Denn er sah durch das Wagenfenster überall neugierige Menschengruppen sich sammeln und wieder zerstreuen und vernahm einige Male die seltsam durcheinander gemischten Worte: Moskau – allgemeiner Brand – schnell einbrechender Winter – und so weiter.
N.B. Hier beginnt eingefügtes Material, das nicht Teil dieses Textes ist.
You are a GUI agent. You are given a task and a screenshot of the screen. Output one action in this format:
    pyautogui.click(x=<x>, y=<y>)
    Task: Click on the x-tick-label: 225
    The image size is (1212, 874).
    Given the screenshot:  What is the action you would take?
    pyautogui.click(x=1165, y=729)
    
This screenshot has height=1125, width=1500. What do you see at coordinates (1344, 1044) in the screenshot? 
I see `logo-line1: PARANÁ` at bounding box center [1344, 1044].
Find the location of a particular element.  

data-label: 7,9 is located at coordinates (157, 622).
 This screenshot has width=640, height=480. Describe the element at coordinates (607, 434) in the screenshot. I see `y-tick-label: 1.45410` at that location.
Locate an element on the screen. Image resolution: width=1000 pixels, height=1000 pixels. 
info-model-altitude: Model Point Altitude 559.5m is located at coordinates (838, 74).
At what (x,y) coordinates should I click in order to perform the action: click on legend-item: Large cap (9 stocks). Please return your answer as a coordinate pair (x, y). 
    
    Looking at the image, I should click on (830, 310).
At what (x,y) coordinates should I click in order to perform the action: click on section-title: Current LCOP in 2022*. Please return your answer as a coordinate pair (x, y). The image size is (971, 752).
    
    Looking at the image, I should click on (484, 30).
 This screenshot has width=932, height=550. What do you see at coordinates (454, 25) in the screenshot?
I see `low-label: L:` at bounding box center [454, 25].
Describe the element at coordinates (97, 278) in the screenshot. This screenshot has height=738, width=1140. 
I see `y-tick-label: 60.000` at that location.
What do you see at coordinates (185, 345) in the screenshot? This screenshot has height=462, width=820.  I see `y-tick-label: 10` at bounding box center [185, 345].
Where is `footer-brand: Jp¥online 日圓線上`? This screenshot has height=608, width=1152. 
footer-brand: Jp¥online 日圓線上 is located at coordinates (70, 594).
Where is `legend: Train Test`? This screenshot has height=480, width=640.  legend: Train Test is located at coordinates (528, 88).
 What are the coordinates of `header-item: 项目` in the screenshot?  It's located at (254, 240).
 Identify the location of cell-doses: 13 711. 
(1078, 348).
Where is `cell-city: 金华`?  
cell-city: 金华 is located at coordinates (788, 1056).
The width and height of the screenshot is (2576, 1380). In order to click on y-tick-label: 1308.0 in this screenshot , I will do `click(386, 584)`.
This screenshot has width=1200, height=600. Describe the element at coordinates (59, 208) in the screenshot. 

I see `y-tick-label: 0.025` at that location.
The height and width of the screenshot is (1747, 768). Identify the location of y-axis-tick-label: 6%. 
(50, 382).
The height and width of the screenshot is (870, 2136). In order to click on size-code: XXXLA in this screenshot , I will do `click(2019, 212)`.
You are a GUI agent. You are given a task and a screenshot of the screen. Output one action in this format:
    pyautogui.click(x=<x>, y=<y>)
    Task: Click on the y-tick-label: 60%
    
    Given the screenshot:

Der Gedanke, dass ein ungeheures Ereignis vorgefallen sei, erhielt dadurch zwar ungewöhnliche Nahrung, allein Otto war doch weit entfernt, aus solcherlei flüchtigen Zeichen und Vermutungen sogleich neue Hoffnungen für sein Leben zu schöpfen; vielmehr dachte er nicht ohne naheliegende Gründe, dass im Falle eines Unglücks der französischen Armee in Russland die Lage der politischen Gefangenen in Deutschland augenblicklich gerade dadurch eine höchst gefährliche werden müsse, denn man werde schon der Einschüchterung des neu anstehenden öffentlichen Geistes wegen nicht zögern, die Opfer, welche man bisher geschont hatte, jetzt ohne Umstände fallen zu lassen.

In dieser Ansicht wurde Otto bestärkt bei dem Anblick des Gefängnishauses, in welchem er sein weiteres Schicksal erwarten sollte.